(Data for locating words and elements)
** start **

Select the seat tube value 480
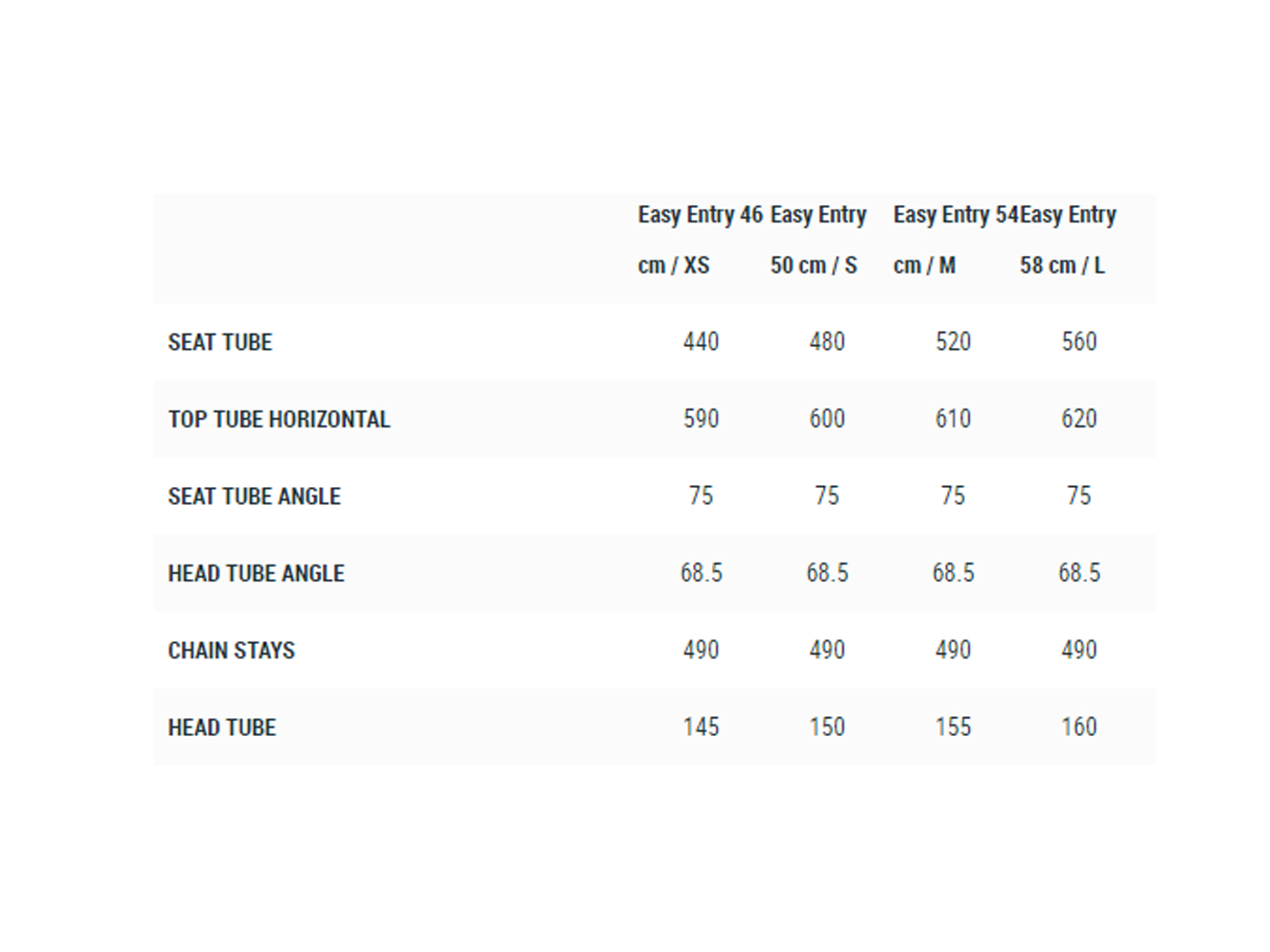Image resolution: width=1270 pixels, height=952 pixels. (x=827, y=341)
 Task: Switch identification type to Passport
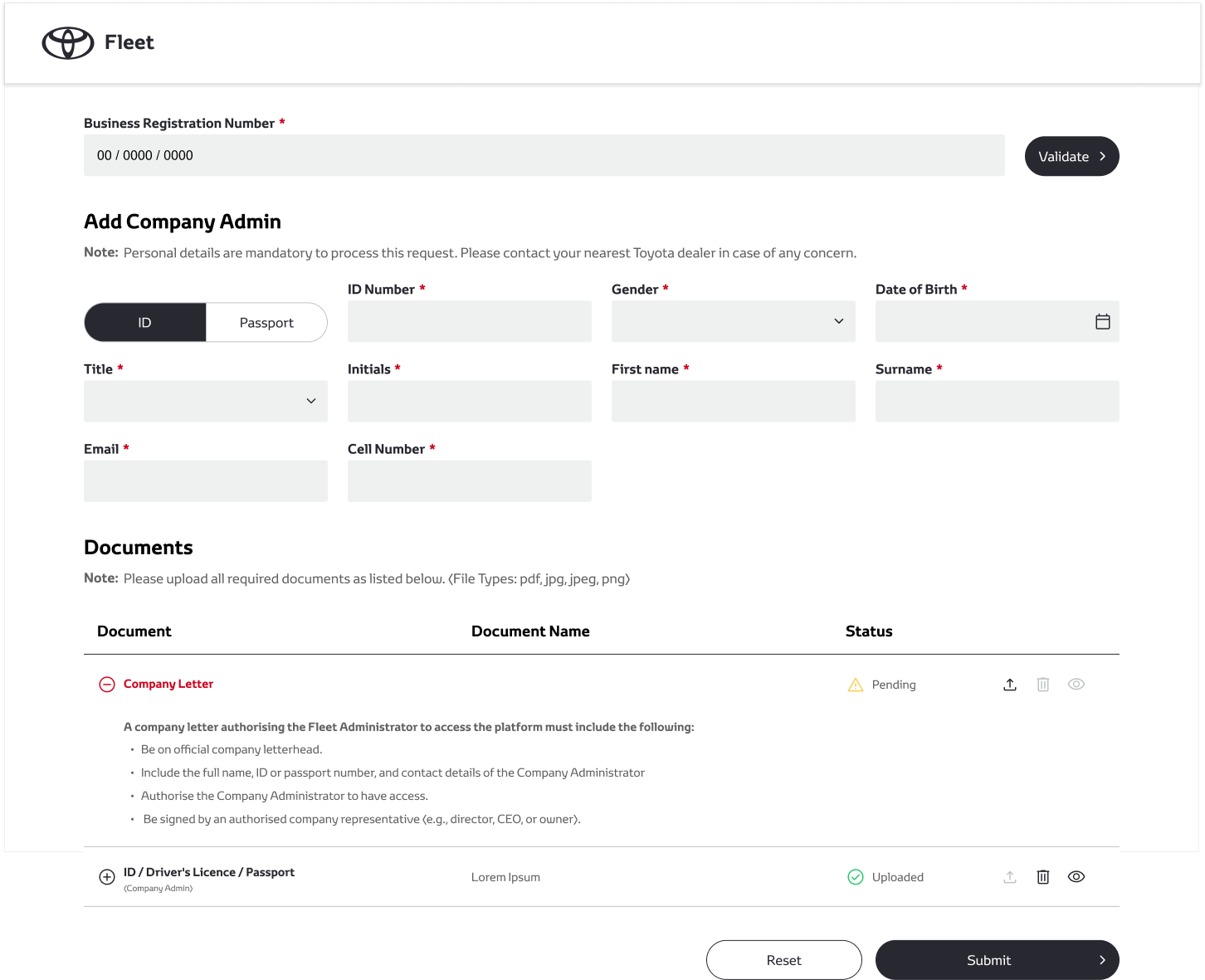266,323
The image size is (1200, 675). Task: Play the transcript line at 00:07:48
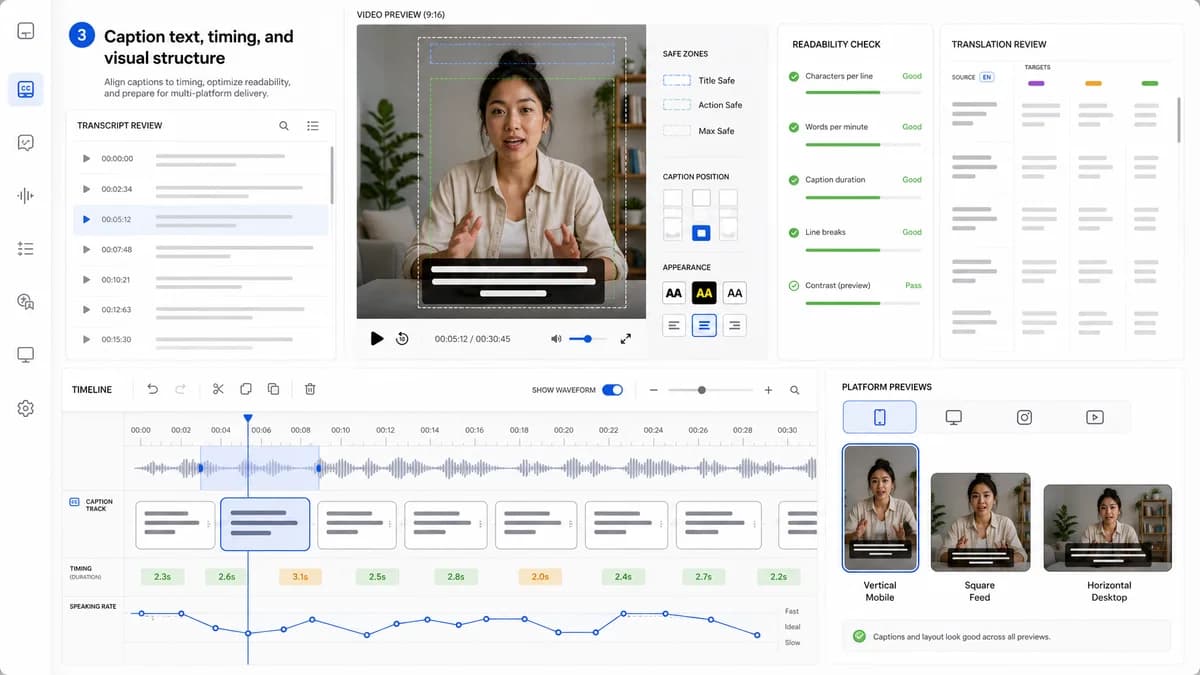[x=86, y=249]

** end **

§ YOUR TASK
Rewrite the material above with "Task" replaced by "Instruction" everywhere and everything else unchanged, omitting the pictures.

§ RESPONSE FOR THIS EXERCISE
Select the seat tube value 480
Image resolution: width=1270 pixels, height=952 pixels. (x=827, y=341)
 Instruction: Switch identification type to Passport
266,323
The image size is (1200, 675). Instruction: Play the transcript line at 00:07:48
[x=86, y=249]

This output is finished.